Dataset excerpt
☆ ☆ ☆ ☆ ☆ ☆ ☆

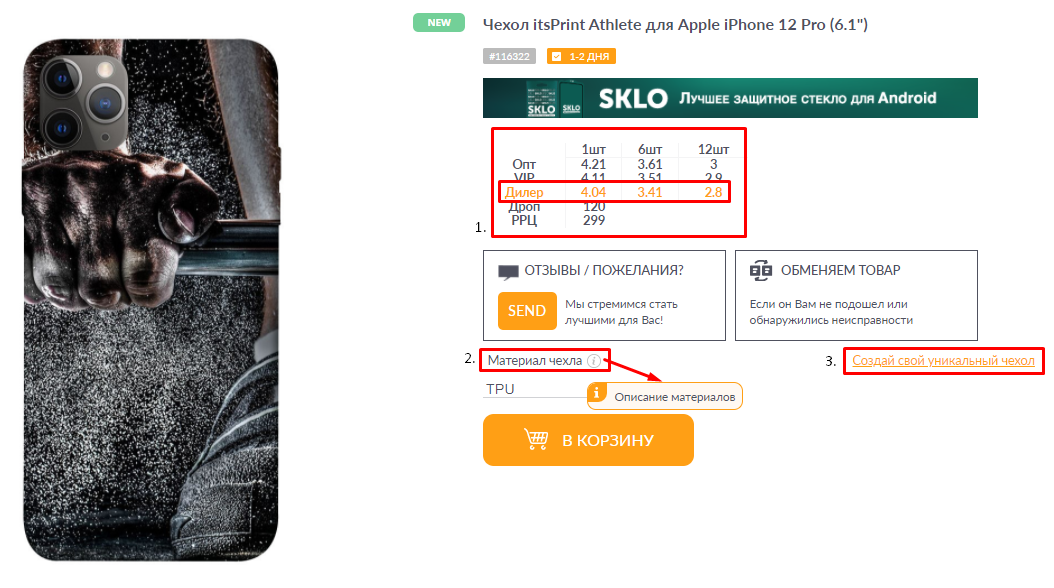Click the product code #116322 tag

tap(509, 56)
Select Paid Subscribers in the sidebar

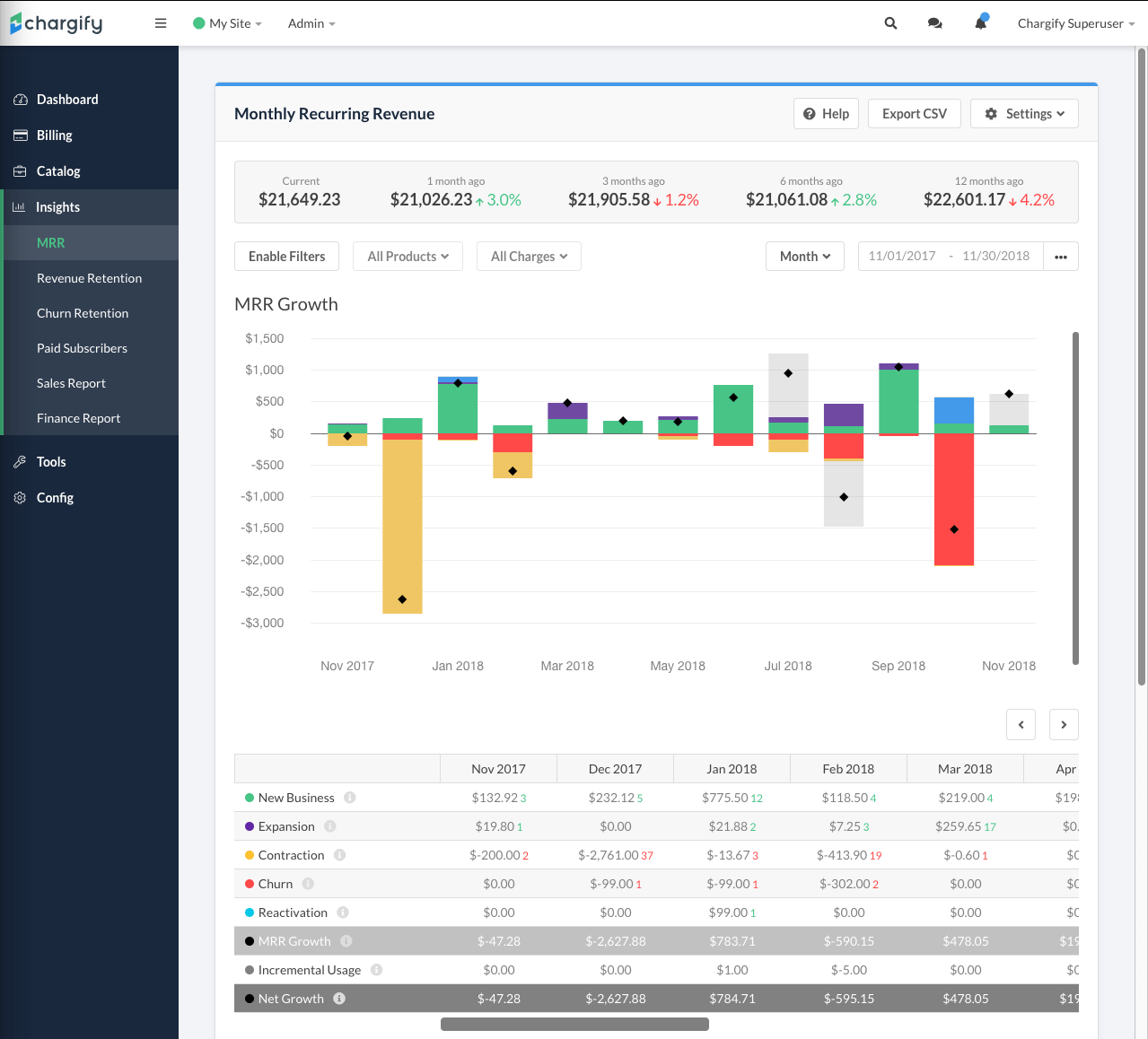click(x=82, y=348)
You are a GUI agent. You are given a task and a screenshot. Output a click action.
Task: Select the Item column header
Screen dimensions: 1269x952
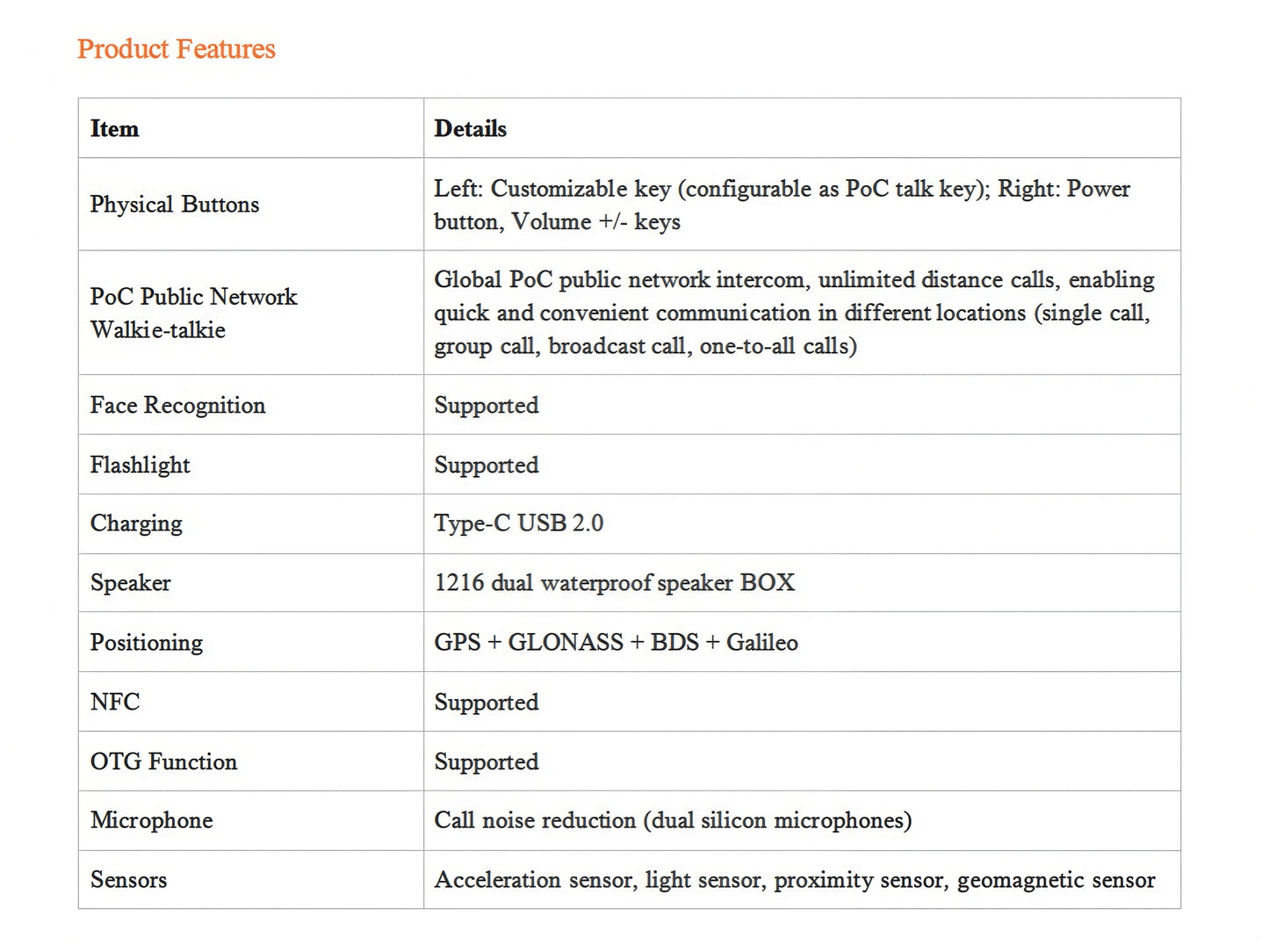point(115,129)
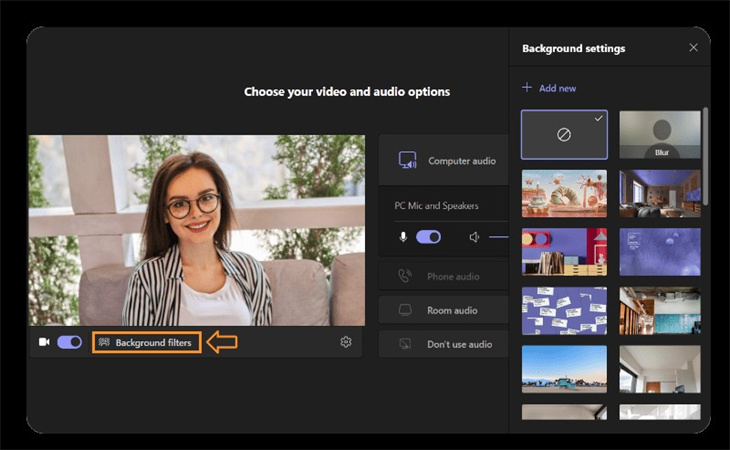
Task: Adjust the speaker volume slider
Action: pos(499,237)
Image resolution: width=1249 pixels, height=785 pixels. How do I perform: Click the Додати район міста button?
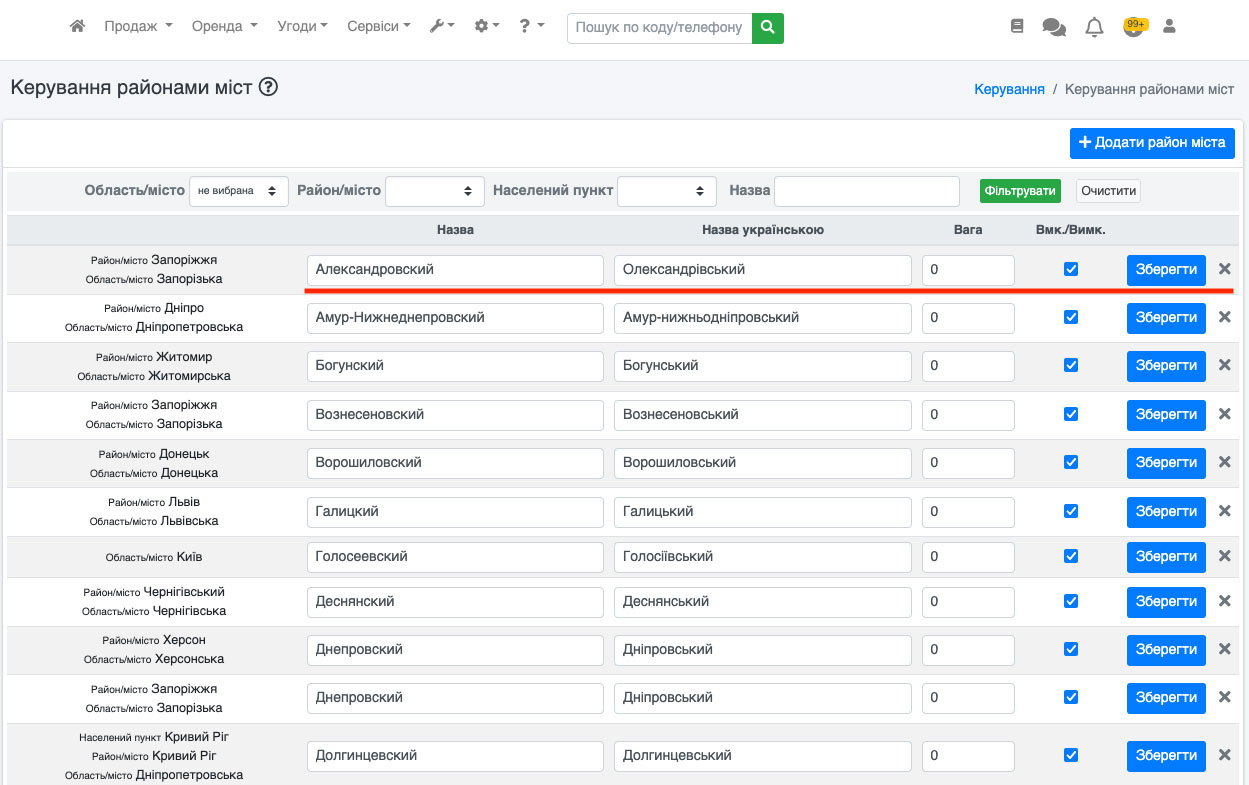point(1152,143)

☆ ☆ ☆ ☆ ☆ ☆ ☆

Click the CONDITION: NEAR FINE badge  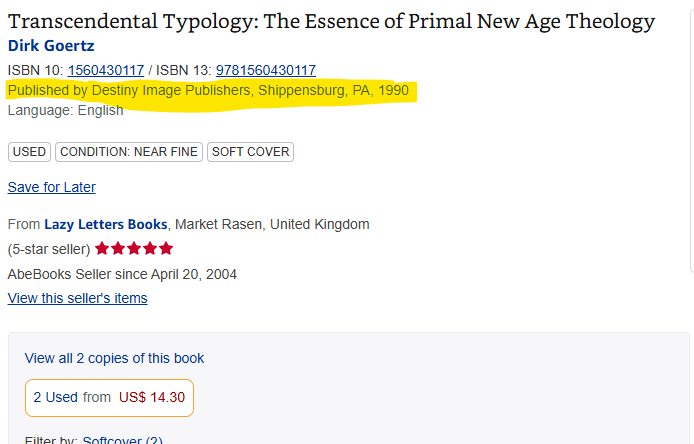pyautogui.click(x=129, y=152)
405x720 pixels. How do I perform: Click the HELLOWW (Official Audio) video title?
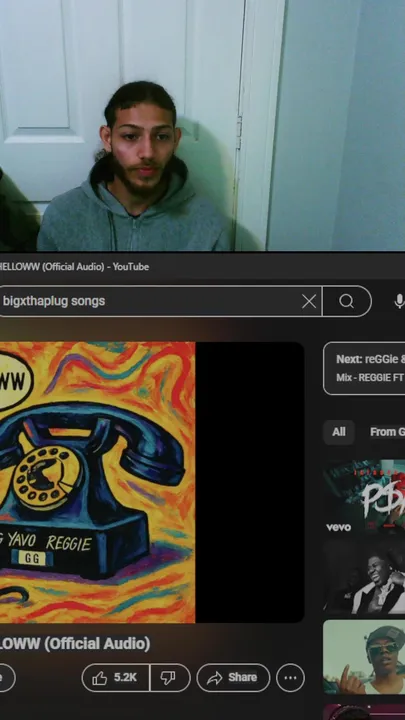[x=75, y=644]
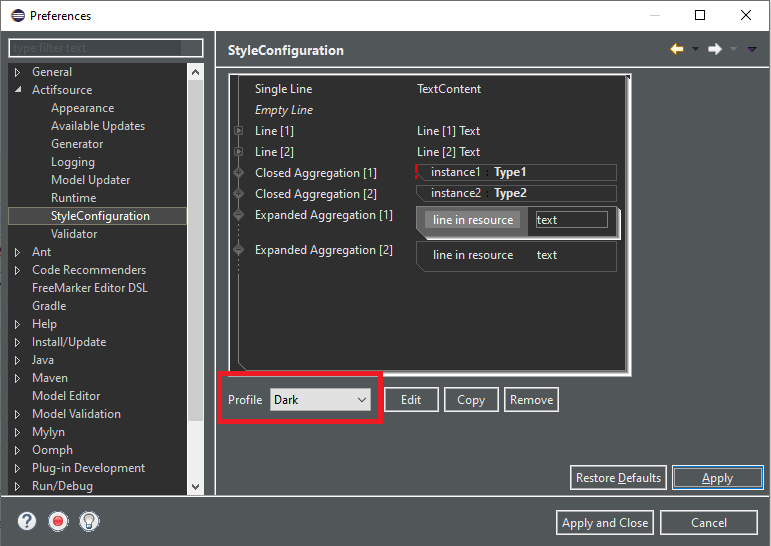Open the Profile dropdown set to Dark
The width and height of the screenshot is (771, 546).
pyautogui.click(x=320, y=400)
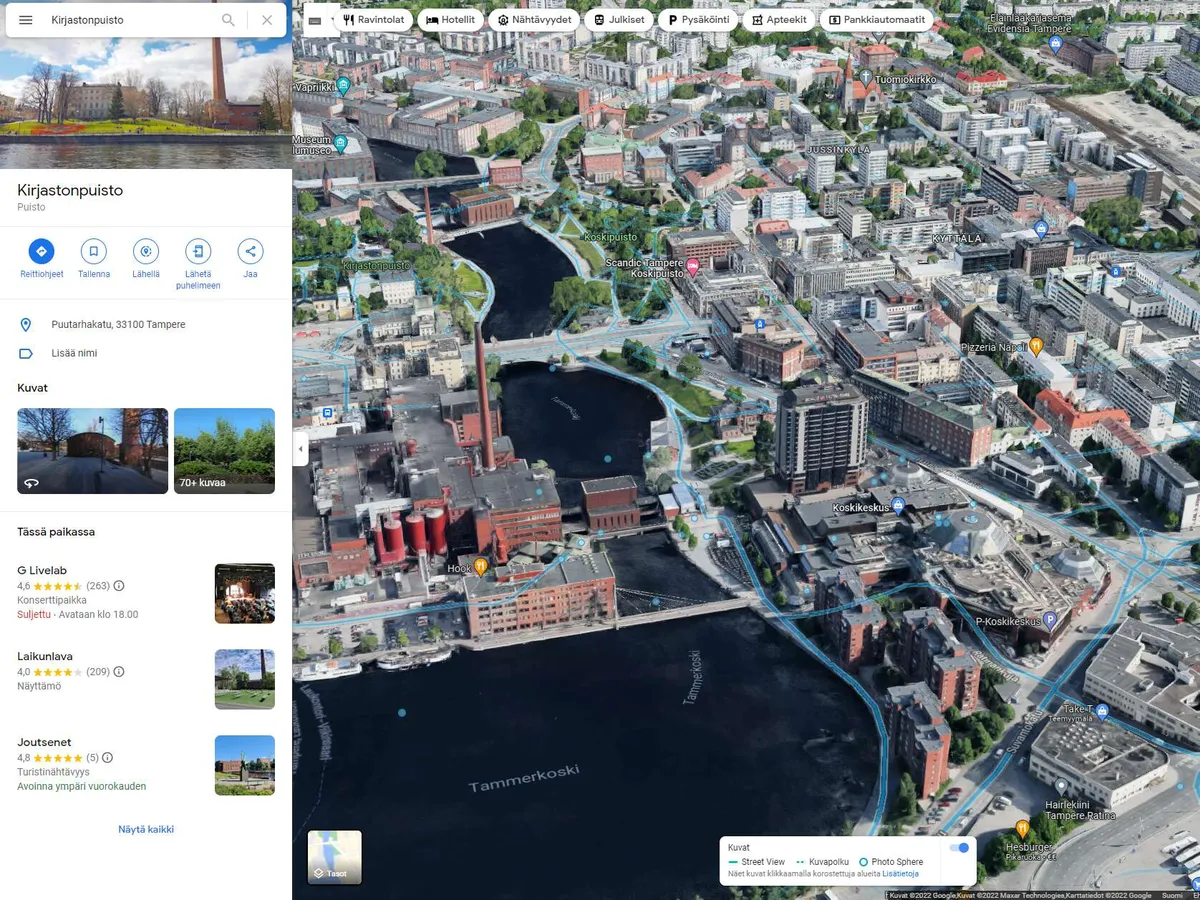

☆ ☆ ☆ ☆ ☆ ☆ ☆

**Written instruction**
Please reproduce the items between the line holding "Image resolution: width=1249" and the line holding "point(1152,143)", inclusive. Leave the pictures out of your answer.

**Task answer**
Image resolution: width=1249 pixels, height=785 pixels. How do I perform: Click the Додати район міста button?
point(1152,143)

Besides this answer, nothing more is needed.